Un hommage au studio Ghibli va faire l’objet d’un double-album validé par le studio et les ayants-droits de Joe Hisaishi (le compositeur). Les avez-vous rencontrés ? Comment ont-ils reçu le projet ?

 Je n’ai malheureusement pas encore eu l’honneur de les rencontrer. Ce magnifique projet a été orchestré par le label Wayo records.

Cela fait de nombreuses années que je travaille avec eux et réalise des transcriptions officielles. J’ai pu réaliser une transcription de Final Fantasy VI pour les éditions Pix n’ Love, des transcriptions pour des albums (CD & LP) de Magician Lord, Little Big Adventure.

Ils m’ont invité à accompagner au piano Danny Elfman lors du concert anniversaire Tim Burton en 2015 au Grand Rex. Cette collaboration a donné naissance à un récital Tim Burton.

Cela fait de nombreuses années que nous avions ce projet d’hommage Ghibli / Hisaishi, mais les ayants-droits ont été très longs à nous répondre.

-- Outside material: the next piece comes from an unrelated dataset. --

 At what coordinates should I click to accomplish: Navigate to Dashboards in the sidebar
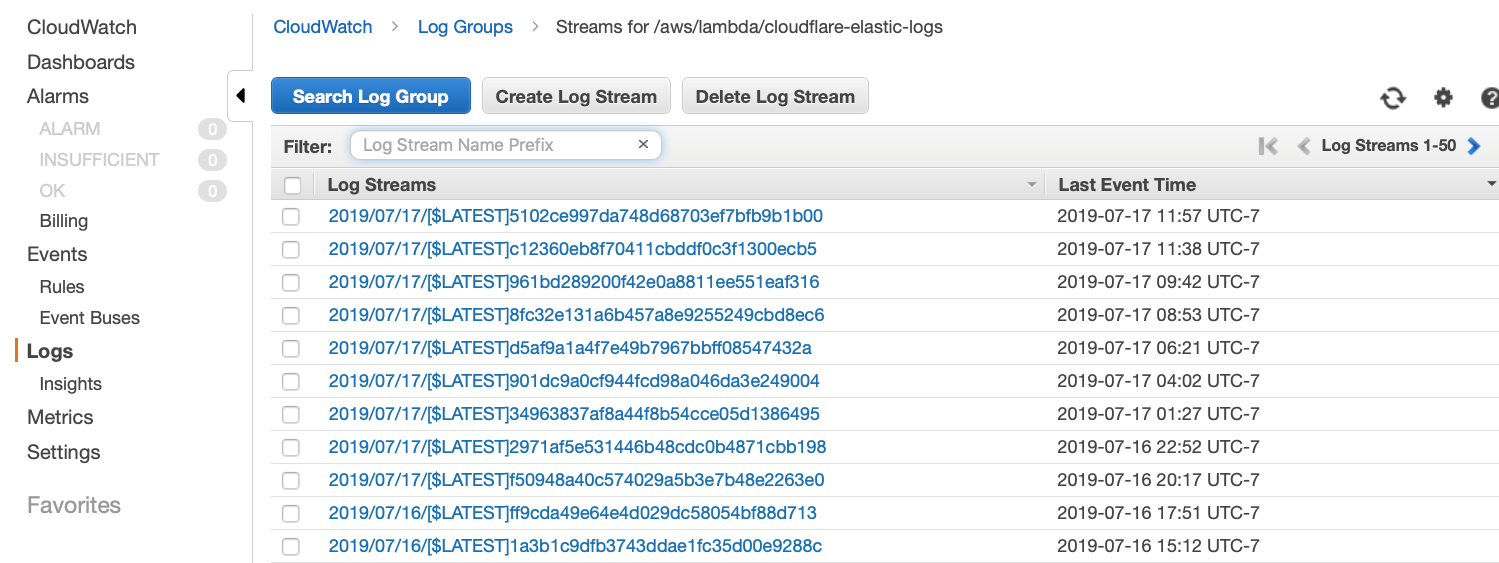[81, 62]
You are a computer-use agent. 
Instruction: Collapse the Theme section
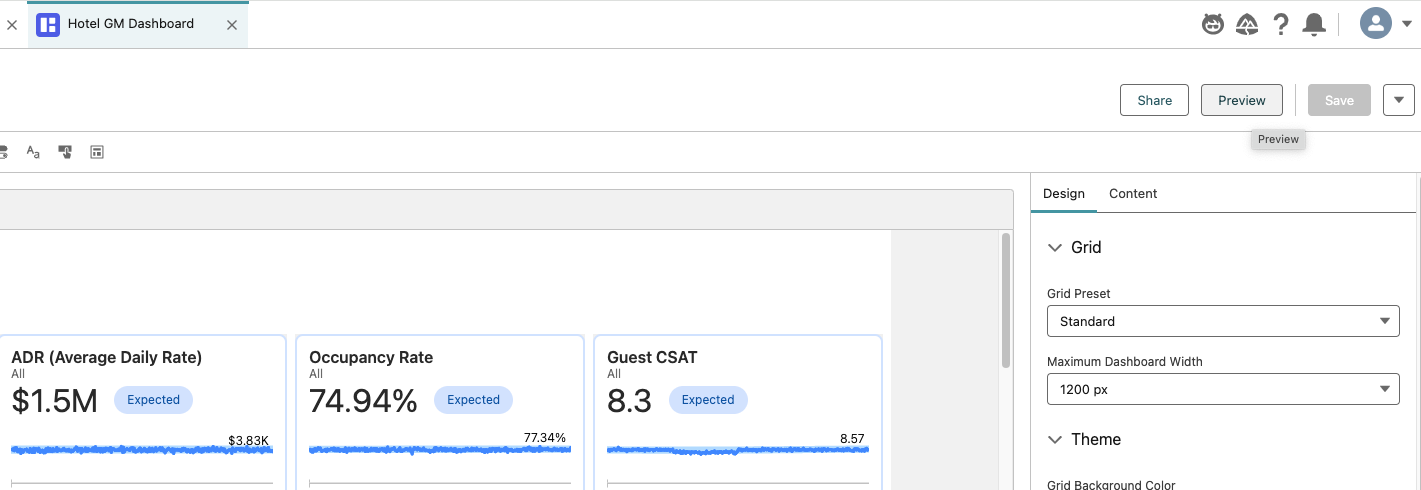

Ils ont tout validé, le programme, mes enregistrements ainsi que mes transcriptions !

Le double-album devrait sortir au cours du printemps 2023.

Ce projet vous donne-t-il envie de créer une bande originale de film ?

 J’adorerais pouvoir en composer une, mais je n’ai aucun contacts et surtout je n’ai aucune d’expérience. Je compose de la musique electroacoustique / dark ambient / noise. Ces compositions pourraient tout à fait devenir des bandes-son. Malheureusement pour le moment on ne me l’a jamais demandé.

Mais j’ai de nombreux projets, j’aime découvrir et partager de nouveaux répertoires, des compositions inédites, de nouvelles musiques !

Pensez-vous que le mélange de la musique classique et des musiques actuelles représente l’avenir de la musique classique ?

Je partage votre point de vue. Il me semble qu’il est plus intéressant de mélanger les codes, les genres, les styles plutôt que de rechercher à tout prix à les briser.

Dès mes premiers récitals de piano, je me suis imposé d’inclure dans mes programmes un tiers de création. Cela me permettait de tester auprès du public ce qui avait le plus de succès.

Le plus important est d’explorer en essayant de garder sa fraîcheur et sa curiosité. Il est si facile de rentrer dans une posture et d’en devenir prisonnier ….

Je comprends que l’on soit pessimiste sur la diversité du public de musique classique. On s’imagine un public vieillissant. Malgré ça, il est toujours là et il se renouvelle. Il existe en France de nombreux déserts culturels où le public rêve d’assister à un vrai concert !  Et si c’était eux la relève de la musique classique ?

 Vous enseignez la musique. Quel est votre conseil pour les jeunes musiciens d’aujourd’hui ?

 Il faut travailler et persévérer. Ne pas avoir honte de ne pouvoir jouer que 5 minutes une fois et 1 heure une autre fois. Ce qui est le plus important est la régularité !

Restez curieux, pour les sources préférez la BnF à Wikipedia, et ne vous laissez pas imposer vos choix par les playlists générées par des IA soit disant pour coller le plus à vos goûts. N’hésitez jamais à écouter des musiques qui a priori ne vous attirent pas, c’est comme ça que j’ai fait mes plus grandes découvertes !

La musique est belle et le répertoire est immense. Vous êtes l’avenir de la musique, vos choix seront les standards de demain !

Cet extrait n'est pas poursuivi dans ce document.